Research also suggests that eggs are critical for women who are pregnant or nursing, as they are a rich dietary source of choline, which is depleted during these periods. Choline is thought to be essential for normal fetal brain development.

"It concerns me, as a pediatric nutritionist, when parents want to eliminate them from children's diets," says Ayoob. "They have a higher quality protein than even meat or fish, and they're fast food."

Working With What's Left

"The recommendation is to keep your cholesterol intake below 300 milligrams a day," says Lichtenstein. "Whether you do that by eating an egg a day and then limiting other sources of cholesterol, or you don't eat eggs — it's personal preference."

If you do opt for that egg a day, and want to stay within the recommended daily range for cholesterol — you're left with 87 milligrams before you're over the limit. That doesn't sound like much, but it might be easier than you think.

"Surprisingly, that's still a lot to play with," says Newgent. "The only foods that we need to keep a cholesterol check on are basically meat, fish, poultry, dairy, butter and some high-fat baked goods."

Foods that are plant-based like fruits, vegetables, beans and nuts are cholesterol free — and low-fat and fat-free dairy foods contain very little. And of course, there is always the option to skip the cholesterol-laden yolk and choose egg whites or egg substitutes.

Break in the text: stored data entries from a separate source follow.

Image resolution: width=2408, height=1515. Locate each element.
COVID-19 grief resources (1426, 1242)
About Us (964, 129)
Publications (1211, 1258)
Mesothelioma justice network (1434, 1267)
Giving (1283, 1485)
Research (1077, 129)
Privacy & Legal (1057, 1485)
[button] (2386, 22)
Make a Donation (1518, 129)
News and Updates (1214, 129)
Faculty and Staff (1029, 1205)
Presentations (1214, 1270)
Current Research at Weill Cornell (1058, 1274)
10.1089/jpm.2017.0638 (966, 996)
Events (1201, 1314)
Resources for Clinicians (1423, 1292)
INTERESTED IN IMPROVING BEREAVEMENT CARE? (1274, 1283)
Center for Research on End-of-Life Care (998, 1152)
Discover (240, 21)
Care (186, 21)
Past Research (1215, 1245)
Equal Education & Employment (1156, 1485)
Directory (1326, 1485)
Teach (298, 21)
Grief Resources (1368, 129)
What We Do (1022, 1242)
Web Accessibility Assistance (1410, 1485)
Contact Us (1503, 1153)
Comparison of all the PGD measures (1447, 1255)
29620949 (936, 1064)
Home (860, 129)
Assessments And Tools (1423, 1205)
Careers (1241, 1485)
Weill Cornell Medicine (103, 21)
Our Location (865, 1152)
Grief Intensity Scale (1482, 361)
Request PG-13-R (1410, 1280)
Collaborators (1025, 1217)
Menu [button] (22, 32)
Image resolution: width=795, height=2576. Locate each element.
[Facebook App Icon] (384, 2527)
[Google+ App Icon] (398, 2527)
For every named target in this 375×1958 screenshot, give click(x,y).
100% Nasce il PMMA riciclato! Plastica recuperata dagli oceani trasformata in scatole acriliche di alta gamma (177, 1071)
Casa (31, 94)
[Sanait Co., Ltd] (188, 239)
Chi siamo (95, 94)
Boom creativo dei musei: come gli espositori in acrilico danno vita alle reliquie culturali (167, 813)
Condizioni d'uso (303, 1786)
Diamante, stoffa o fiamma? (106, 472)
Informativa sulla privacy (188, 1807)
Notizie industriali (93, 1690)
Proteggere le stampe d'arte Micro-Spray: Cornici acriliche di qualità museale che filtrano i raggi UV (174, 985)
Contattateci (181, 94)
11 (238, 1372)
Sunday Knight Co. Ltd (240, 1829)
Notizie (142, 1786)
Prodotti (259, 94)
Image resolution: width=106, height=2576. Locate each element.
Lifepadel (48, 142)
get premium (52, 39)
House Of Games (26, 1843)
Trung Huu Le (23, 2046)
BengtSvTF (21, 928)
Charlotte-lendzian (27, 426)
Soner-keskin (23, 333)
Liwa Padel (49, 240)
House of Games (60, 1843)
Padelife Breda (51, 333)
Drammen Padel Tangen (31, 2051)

And experts say, instead of counting cholesterol day to day, keeping track of your weekly average and staying below 2100 milligrams — might be easier to swallow. The bottom line is that the egg can be A-OK, as long as you keep your eye on the big picture.

"Don't eat 12 of them," adds Will Clower, research scientist at the University of Pittsburgh and author of The Fat Fallacy. "But a moderate level can actually be good for you."